> Work instruction: Copy the lines running from the one that contains "You are a GUI" to the end of the entries below, exactly and with no pictures.

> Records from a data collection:
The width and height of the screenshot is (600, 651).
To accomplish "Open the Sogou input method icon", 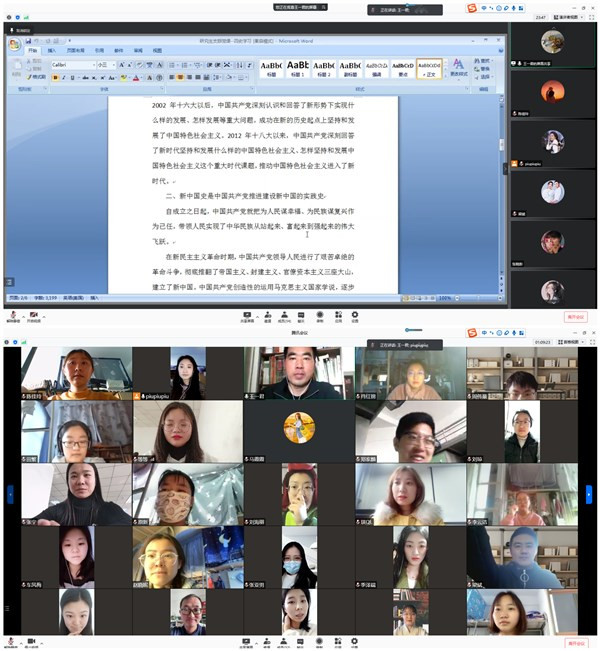I will pyautogui.click(x=472, y=9).
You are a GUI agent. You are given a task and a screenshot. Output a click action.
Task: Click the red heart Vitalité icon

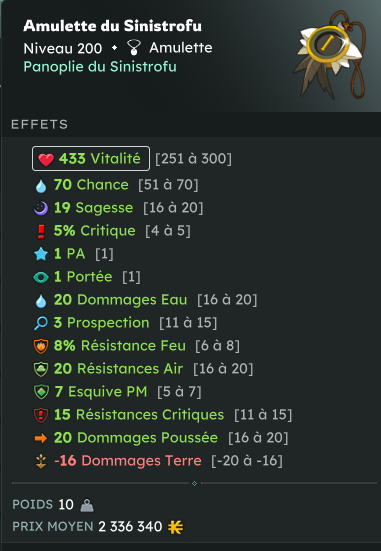point(46,159)
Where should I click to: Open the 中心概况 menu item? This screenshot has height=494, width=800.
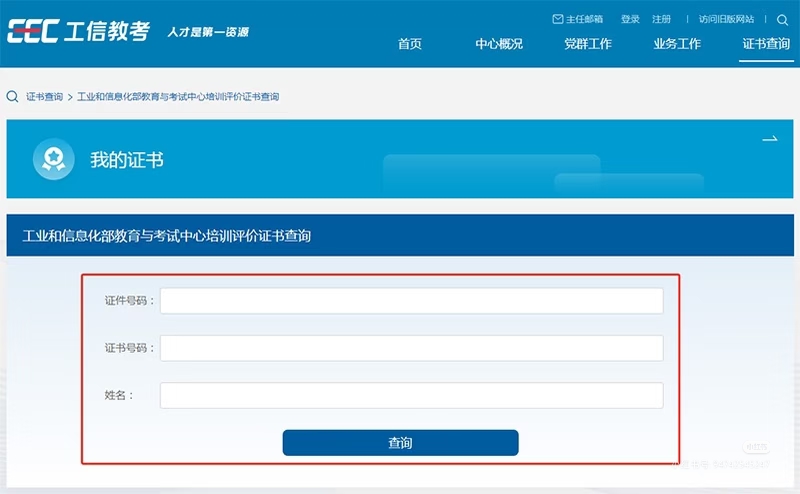tap(499, 44)
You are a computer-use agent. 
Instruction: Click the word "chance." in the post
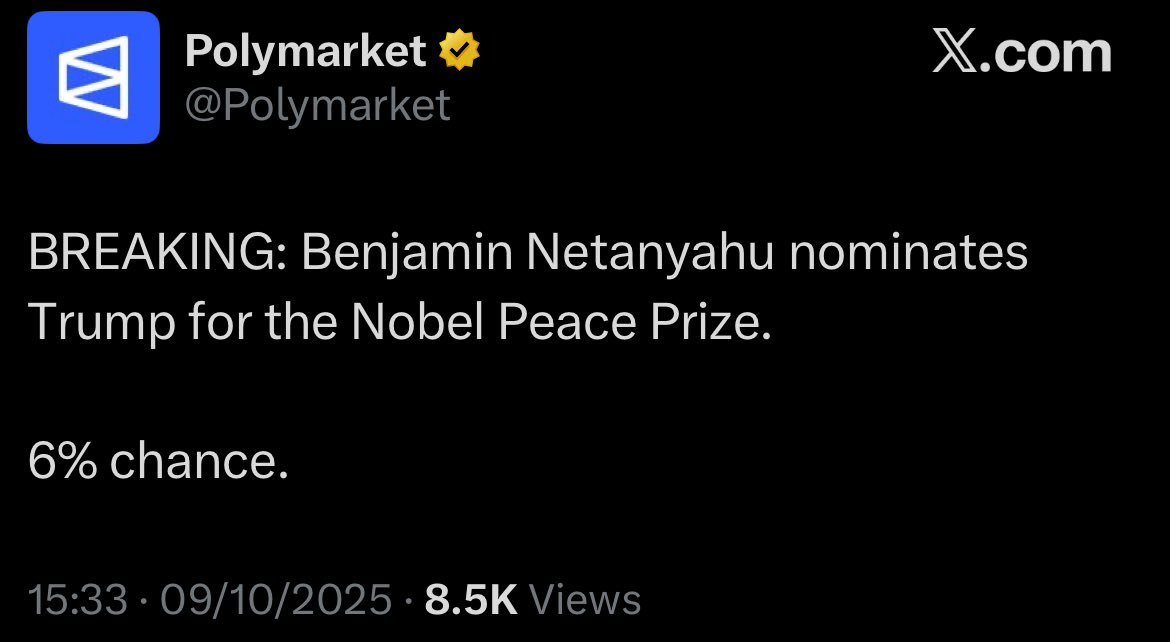click(199, 460)

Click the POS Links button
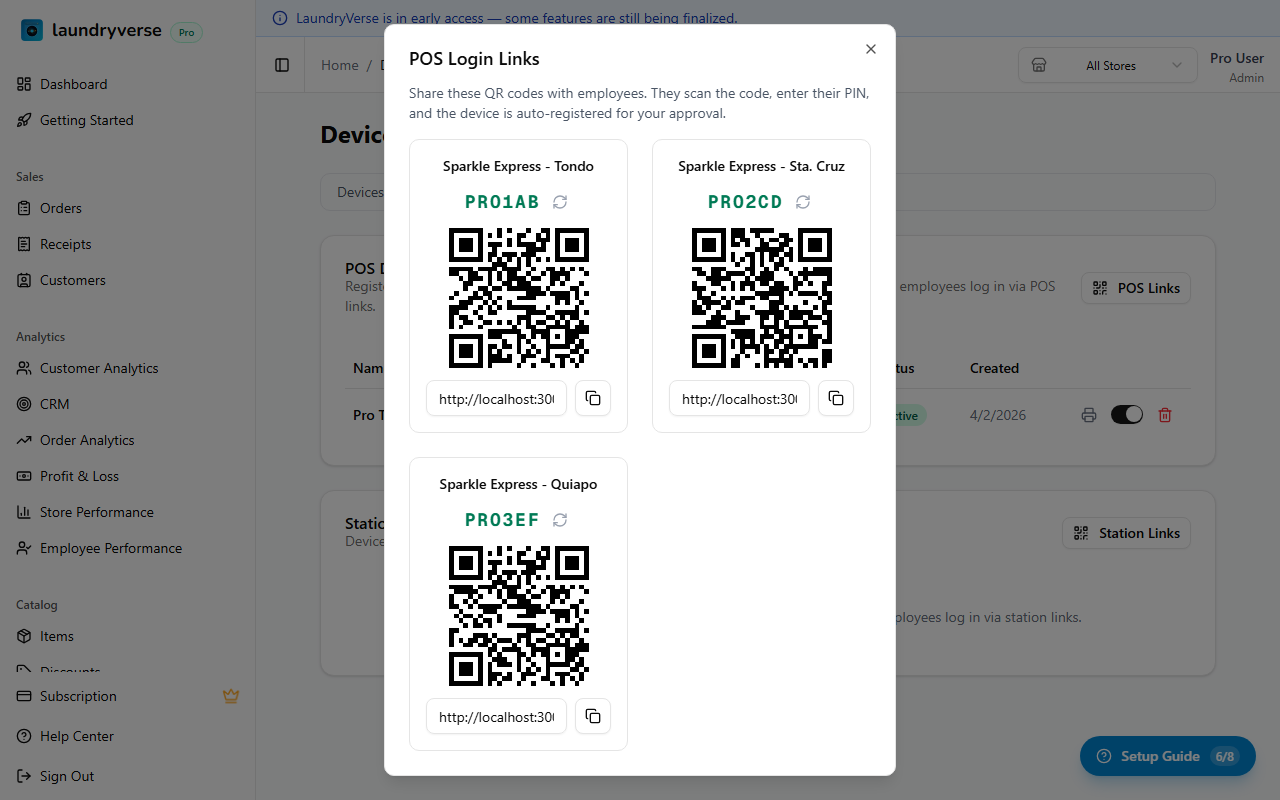pyautogui.click(x=1136, y=288)
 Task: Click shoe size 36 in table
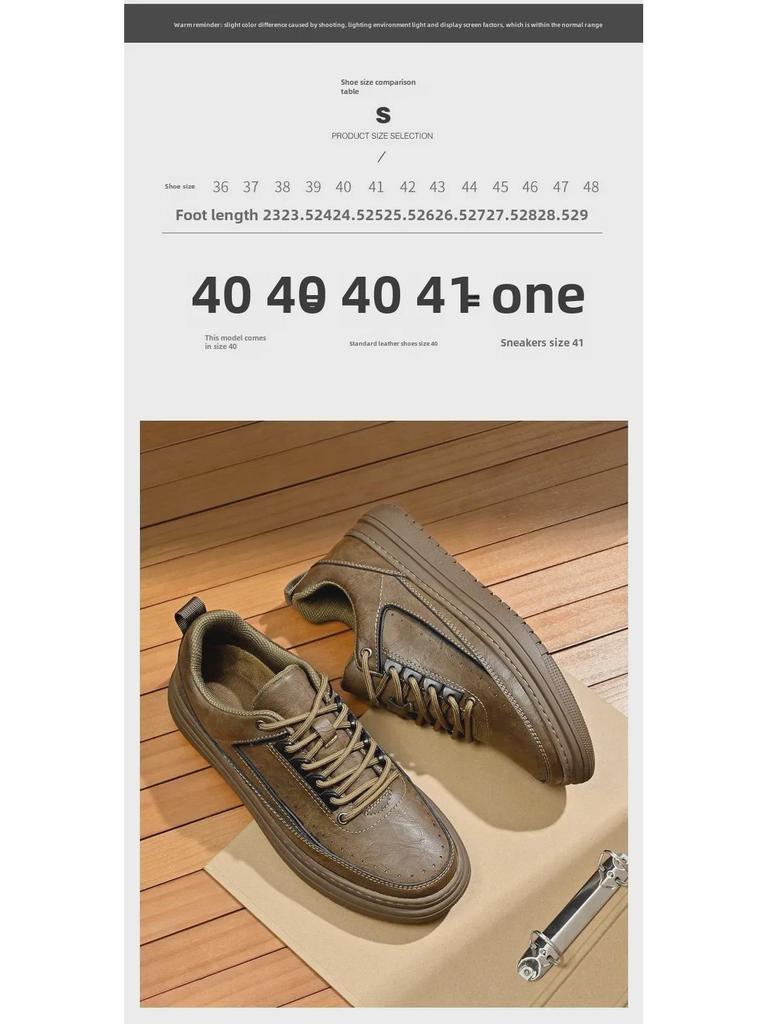(221, 187)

> Your solution:
You are a GUI agent. You are given a task and a screenshot. Output a click action.
Task: Click the red heart Vitalité icon

point(46,159)
Where should I click to: Open the 中心概况 menu item? This screenshot has height=494, width=800.
tap(499, 44)
You are a computer-use agent. 
Instruction: Click the word "chance." in the post
click(199, 460)

Click the POS Links button
pyautogui.click(x=1136, y=288)
 Task: Click shoe size 36 in table
(221, 187)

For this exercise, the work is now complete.